Nonetheless, I learned from my 23andme data that I am DR3/DRX, and that I inherited my DR3 allele from my father (he is also DR3/DRX, whereas my mother is DRX/DRX). My wife is DR4/DRX. If I understand correctly, this would mean that the probability of our off-spring being DR3/DR4 is 25%. This seems quite high.
References
- Redondo, M.J., Jeffrey, J., Fain, P.R., Eisenbarth, G.S. and Orban, T. (2008) Concordance for islet autoimmunity among monozygotic twins. N Engl J Med, 359, 2849-2850.
- Steck, A.K. and Rewers, M.J. (2011) Genetics of type 1 diabetes. Clin Chem, 57, 176-185.
- Barrett, J.C., Clayton, D.G., Concannon, P., Akolkar, B., Cooper, J.D., Erlich, H.A., Julier, C., Morahan, G., Nerup, J., Nierras, C. et al. (2009) Genome-wide association study and meta-analysis find that over 40 loci affect risk of type 1 diabetes. Nat Genet, 41, 703-707.
- Mehers, K.L. and Gillespie, K.M. (2008) The genetic basis for type 1 diabetes. Br Med Bull, 88, 115-129.
- Noble, J.A. and Erlich, H.A. (2012) Genetics of type 1 diabetes. Cold Spring Harb Perspect Med, 2, a007732.
- Rewers, M., Bugawan, T.L., Norris, J.M., Blair, A., Beaty, B., Hoffman, M., McDuffie, R.S., Jr., Hamman, R.F., Klingensmith, G., Eisenbarth, G.S. et al. (1996) Newborn screening for HLA markers associated with IDDM: diabetes autoimmunity study in the young (DAISY). Diabetologia, 39, 807-812.

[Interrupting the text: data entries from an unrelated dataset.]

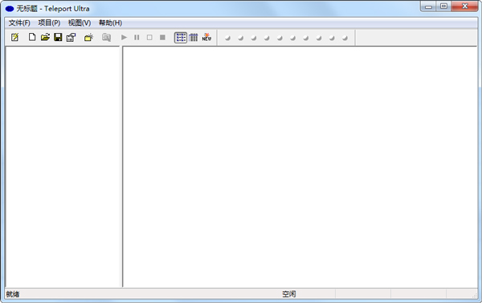This screenshot has width=482, height=303.
Task: Expand the 视图(V) menu
Action: (x=80, y=23)
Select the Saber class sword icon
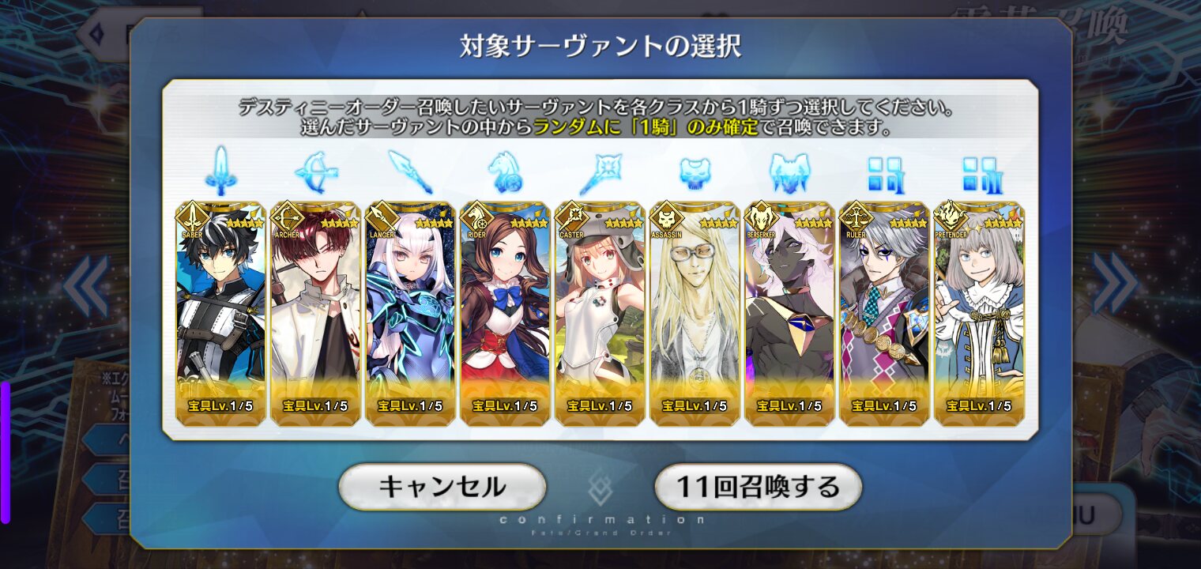Screen dimensions: 1201x569 click(x=220, y=170)
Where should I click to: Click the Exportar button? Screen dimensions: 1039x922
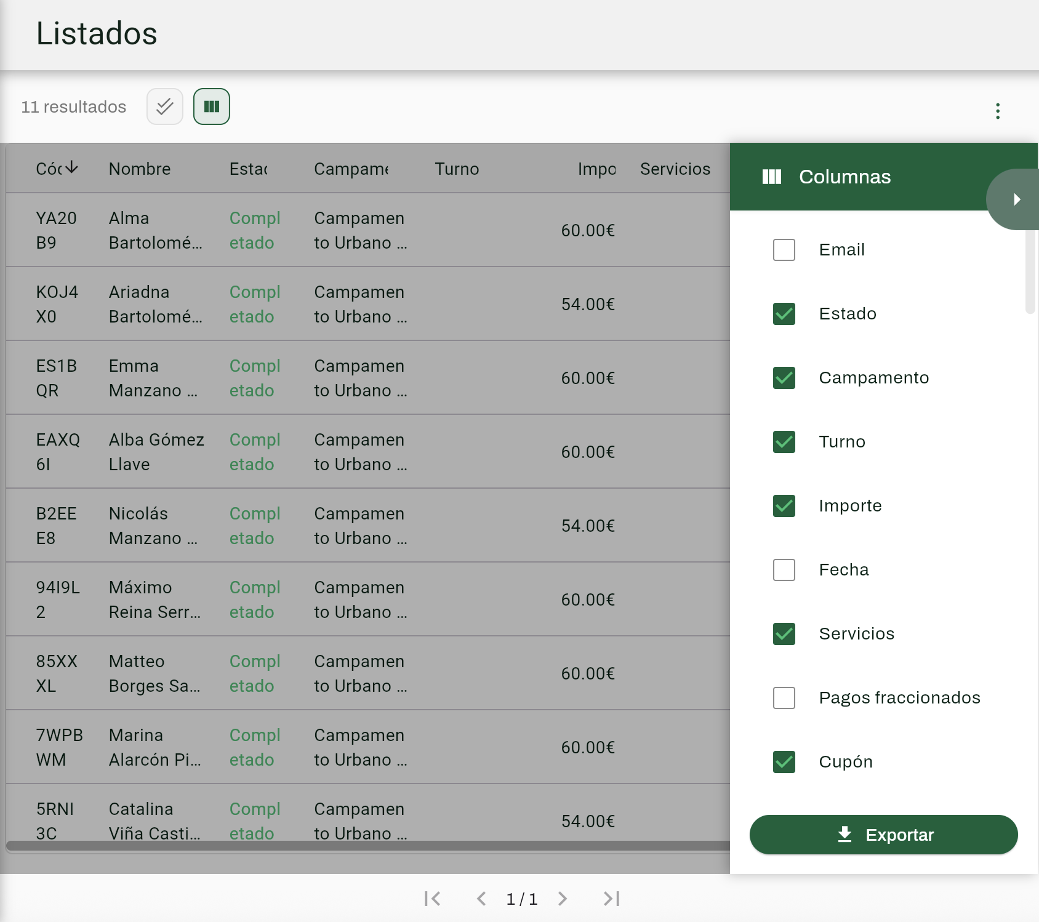coord(883,835)
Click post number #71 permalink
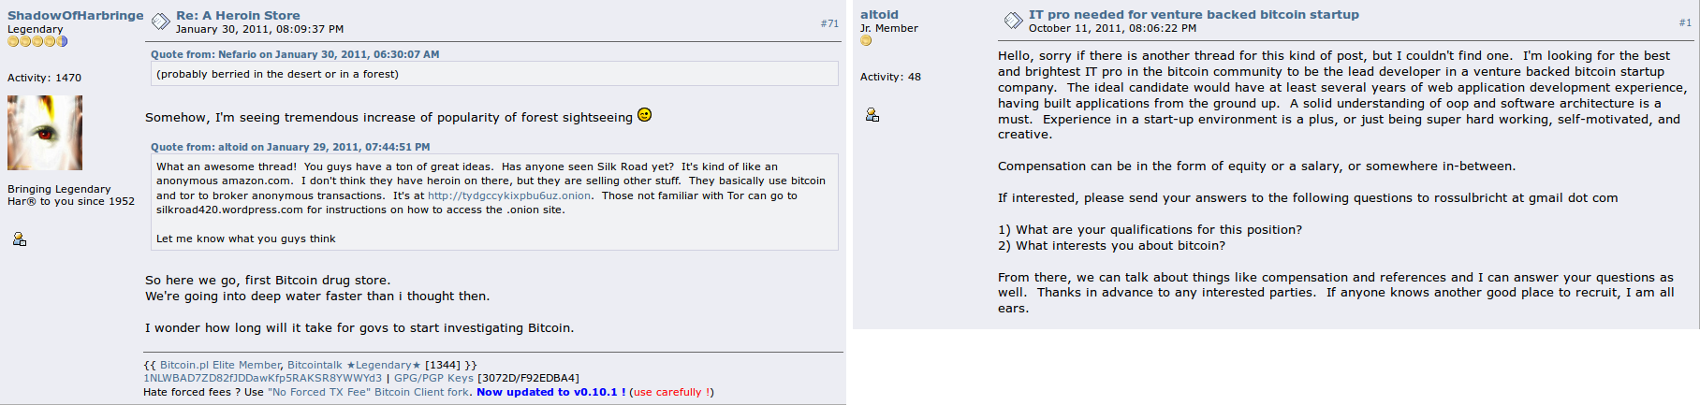This screenshot has width=1700, height=405. (x=829, y=23)
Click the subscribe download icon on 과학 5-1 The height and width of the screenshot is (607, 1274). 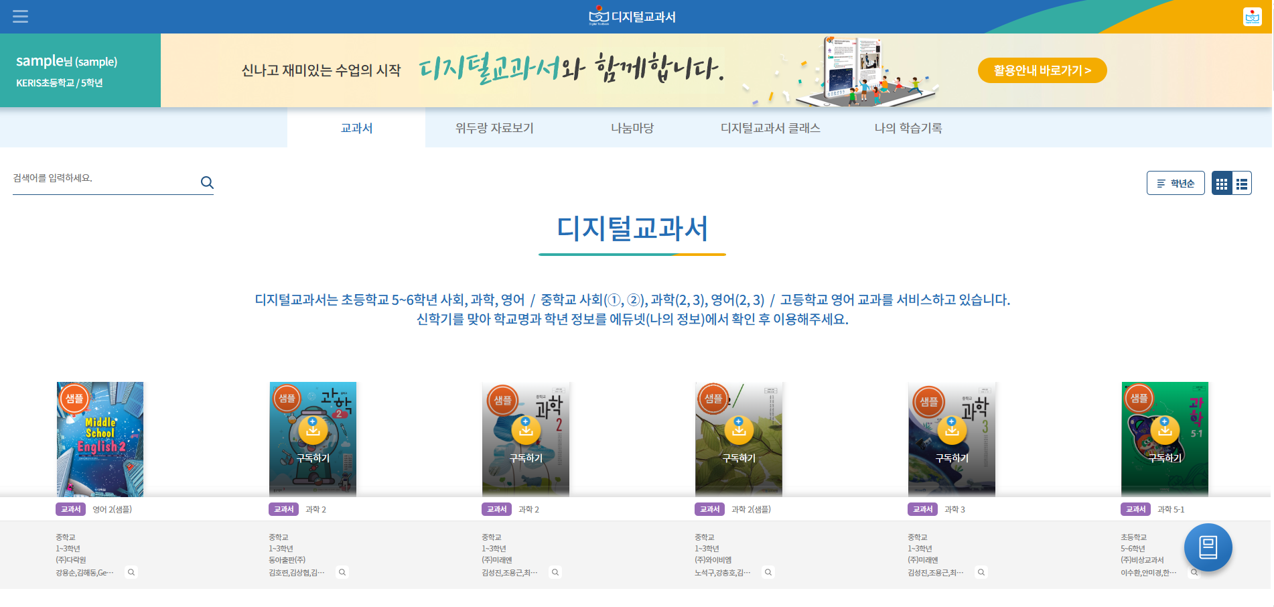click(x=1165, y=429)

- Steck, A.K., Armstrong, T.K., Babu, S.R., Eisenbarth, G.S. and Type 1 Diabetes Genetics, C. (2011) Stepwise or linear decrease in penetrance of type 1 diabetes with lower-risk HLA genotypes over the past 40 years. Diabetes, 60, 1045-1049.
- Barker, J.M., Triolo, T.M., Aly, T.A., Baschal, E.E., Babu, S.R., Kretowski, A., Rewers, M.J. and Eisenbarth, G.S. (2008) Two single nucleotide polymorphisms identify the highest-risk diabetes HLA genotype: potential for rapid screening. Diabetes, 57, 3152-3155.
- Romanos, J. and Wijmenga, C. (2009) Comment on: Barker et al. (2008) Two single nucleotide polymorphisms identify the highest-risk diabetes HLA genotype: Diabetes 57:3152-3155, 2008. Diabetes, 58, e1; author reply e2.
- Monsuur, A.J., de Bakker, P.I., Zhernakova, A., Pinto, D., Verduijn, W., Romanos, J., Auricchio, R., Lopez, A., van Heel, D.A., Crusius, J.B. et al. (2008) Effective detection of human leukocyte antigen risk alleles in celiac disease using tag single nucleotide polymorphisms. PLoS One, 3, e2270.
- Baker, P.R., 2nd and Steck, A.K. (2011) The past, present, and future of genetic associations in type 1 diabetes. Curr Diab Rep, 11, 445-453.
[1] Writing “MHC II complexes” is redundant, as the C in MHC stands for complex, but I want to emphasize the fact that there is more than one MHC II and it’s not clear to me how to pluralize MHC II. Also using the phrase “MHC II molecules” can be confusing as a MHC II complex is composed of two protein molecules that come together to form a MHC complex.